'Queen of Ireland' Panti Bliss has no plans for public office... but could be persuaded to run for President
She might be the Queen of Ireland but Miss Panti Bliss said she has no plans to run for public office.
However, the "accidental activist" as she describes herself, could be persuaded to run for President one day.
"No, no I wouldn't. I'm bad at board rooms and all that stuff. I might give the Presidency a go. I'm good at making speeches and posing for pictures so I've got that down," she told Independent.ie.
Over the past 18 months Panti - the alter ego of Rory O'Neill - has been catapulted to worldwide fame thanks to her famous Noble Call speech and subsequent activism as part of the marriage equality campaign.
As a result, she has received thousands of messages from people all over the world and said she is till working on replying to them all.
"I get a lot of emails and letters from people all over the world really - that's the power of the internet. And a lot of them are from young people but it's not only from gay kids," she said.
"Obviously a lot of them are but lots of people identified with Noble Call in ways that I never could have imagined or anticipated.
"A lot of them are women, people in wheelchairs, people with autism or the fat kid in school," she continued.
"Anybody really who has a reason to feel on the outside or weird.
"I've been slowly slogging through them but I have this big back log.
"I feel horribly guilty about the ones that still haven't got a reply from me but it's kind of impossible to keep up but they all will eventually," she added.
Panti said she was going for the "Farrah Fawcett at the Oscars" look in a gold jumpsuit by James David Seaver for the premiere of her documentary film The Queen of Ireland last night.
The documentary was filmed over five years and follows Rory's journey from Ballinrobe, Co Mayo, to taking to the world stage with his alter ego Panti, who he describes a "a big cartoon woman".
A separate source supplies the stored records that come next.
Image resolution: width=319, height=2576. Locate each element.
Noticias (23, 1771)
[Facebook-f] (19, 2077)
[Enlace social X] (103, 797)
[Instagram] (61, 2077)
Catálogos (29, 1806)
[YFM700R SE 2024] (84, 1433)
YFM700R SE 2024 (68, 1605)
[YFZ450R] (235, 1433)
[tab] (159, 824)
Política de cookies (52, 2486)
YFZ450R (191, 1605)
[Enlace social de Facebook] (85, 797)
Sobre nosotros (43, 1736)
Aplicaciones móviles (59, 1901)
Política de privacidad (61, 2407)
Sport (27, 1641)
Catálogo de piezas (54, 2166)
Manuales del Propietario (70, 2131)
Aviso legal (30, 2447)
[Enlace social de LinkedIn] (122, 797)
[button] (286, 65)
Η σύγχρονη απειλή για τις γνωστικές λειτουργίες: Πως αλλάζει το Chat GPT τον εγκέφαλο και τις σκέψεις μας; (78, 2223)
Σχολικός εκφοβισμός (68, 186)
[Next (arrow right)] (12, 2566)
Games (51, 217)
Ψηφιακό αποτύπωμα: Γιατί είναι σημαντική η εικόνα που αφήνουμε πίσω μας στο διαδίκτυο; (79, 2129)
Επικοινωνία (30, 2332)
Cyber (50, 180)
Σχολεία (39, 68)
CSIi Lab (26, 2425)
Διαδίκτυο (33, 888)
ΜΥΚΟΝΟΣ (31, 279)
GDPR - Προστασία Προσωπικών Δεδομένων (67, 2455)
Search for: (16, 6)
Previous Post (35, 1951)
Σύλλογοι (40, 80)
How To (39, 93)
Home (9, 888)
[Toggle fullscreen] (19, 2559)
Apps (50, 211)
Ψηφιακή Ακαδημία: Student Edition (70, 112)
Guests in attendance included actress Pauline McLynn, comedienne Katherine Lynch and stylist-turned-fashion designer Brendan Courtney.
"She is my hero and heroine all rolled in to one and she's probably the most important person in the country at the moment," McGlynn said.
"It was the year that the country grew up and we all fell in love with a giant drag queen."
The Queen of Ireland, directed by Conor Horgan, is in cinemas now.